Write out every line below that includes the word "will".

─── AVAILABLE DATA

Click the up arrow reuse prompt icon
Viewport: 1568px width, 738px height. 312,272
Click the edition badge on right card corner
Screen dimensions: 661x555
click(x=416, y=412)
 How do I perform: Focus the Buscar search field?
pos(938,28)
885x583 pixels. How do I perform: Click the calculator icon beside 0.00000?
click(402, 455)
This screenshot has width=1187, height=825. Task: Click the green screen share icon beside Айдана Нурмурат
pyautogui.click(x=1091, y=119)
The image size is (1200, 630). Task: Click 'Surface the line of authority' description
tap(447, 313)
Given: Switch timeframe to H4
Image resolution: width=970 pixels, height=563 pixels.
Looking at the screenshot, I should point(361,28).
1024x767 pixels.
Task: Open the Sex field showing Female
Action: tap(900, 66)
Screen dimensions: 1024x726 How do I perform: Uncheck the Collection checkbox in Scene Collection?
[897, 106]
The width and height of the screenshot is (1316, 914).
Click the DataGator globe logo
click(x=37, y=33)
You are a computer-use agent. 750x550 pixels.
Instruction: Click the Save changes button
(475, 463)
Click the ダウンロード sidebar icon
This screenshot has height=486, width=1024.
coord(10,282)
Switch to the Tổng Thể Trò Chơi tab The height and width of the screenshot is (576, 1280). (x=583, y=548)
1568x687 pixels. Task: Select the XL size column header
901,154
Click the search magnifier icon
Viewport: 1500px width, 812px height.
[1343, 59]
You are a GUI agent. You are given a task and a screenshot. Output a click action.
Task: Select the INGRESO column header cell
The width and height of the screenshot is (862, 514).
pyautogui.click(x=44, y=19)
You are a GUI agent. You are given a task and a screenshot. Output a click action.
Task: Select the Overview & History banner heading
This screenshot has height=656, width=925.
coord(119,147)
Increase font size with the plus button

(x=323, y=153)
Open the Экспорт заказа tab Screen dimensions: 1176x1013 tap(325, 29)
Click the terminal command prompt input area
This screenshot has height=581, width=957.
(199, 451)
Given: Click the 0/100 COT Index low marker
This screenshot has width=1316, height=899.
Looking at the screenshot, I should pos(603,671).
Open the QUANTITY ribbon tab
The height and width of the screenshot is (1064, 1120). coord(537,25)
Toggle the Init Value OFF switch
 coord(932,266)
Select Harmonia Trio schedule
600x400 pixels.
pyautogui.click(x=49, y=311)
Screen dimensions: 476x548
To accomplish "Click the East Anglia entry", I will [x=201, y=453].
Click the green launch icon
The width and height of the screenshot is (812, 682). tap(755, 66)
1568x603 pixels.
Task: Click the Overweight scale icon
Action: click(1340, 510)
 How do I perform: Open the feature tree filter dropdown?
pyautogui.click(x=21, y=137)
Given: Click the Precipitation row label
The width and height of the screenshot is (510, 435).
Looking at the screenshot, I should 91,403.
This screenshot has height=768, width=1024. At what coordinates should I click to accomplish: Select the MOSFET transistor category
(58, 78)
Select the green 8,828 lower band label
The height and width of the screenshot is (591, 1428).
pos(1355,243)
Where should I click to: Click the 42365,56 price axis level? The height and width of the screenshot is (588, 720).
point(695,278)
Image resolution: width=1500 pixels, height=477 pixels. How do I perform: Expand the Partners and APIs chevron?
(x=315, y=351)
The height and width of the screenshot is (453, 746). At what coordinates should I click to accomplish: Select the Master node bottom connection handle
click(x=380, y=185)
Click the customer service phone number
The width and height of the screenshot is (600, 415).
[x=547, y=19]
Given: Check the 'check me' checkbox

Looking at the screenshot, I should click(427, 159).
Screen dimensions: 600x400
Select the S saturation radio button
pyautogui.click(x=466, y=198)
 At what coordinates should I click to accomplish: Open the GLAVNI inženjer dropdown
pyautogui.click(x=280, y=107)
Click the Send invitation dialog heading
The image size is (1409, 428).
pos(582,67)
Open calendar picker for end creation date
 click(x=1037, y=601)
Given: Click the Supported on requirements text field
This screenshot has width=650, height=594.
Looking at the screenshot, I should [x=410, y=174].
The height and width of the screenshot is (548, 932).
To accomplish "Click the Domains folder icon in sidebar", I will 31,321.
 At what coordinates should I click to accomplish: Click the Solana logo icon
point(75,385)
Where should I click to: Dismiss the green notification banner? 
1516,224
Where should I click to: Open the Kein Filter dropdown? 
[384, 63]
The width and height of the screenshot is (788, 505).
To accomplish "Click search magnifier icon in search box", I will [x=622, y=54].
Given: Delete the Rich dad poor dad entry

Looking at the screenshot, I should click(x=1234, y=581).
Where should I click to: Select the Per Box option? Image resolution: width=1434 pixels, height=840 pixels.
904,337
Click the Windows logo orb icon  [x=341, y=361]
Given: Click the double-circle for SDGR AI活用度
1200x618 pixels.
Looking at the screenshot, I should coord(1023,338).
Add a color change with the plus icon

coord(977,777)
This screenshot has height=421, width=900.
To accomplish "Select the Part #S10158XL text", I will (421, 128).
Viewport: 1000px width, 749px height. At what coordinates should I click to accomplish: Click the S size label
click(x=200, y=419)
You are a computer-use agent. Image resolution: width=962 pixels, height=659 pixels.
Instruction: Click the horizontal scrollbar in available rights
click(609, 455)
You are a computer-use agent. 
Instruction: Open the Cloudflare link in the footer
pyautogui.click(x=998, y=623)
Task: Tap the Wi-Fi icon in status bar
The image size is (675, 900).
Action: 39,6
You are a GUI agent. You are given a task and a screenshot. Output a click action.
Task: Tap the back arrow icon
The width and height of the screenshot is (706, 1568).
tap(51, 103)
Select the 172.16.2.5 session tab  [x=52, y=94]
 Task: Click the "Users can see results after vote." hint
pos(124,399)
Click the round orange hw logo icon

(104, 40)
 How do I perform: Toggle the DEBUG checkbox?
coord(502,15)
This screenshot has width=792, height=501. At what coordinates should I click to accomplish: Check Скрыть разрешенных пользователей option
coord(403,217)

──────

**YOUR RESPONSE**
To accomplish "Click the East Anglia entry", I will [x=201, y=453].
To accomplish "Click the Domains folder icon in sidebar", I will 31,321.
To accomplish "Click search magnifier icon in search box", I will [x=622, y=54].
To accomplish "Select the Part #S10158XL text", I will (421, 128).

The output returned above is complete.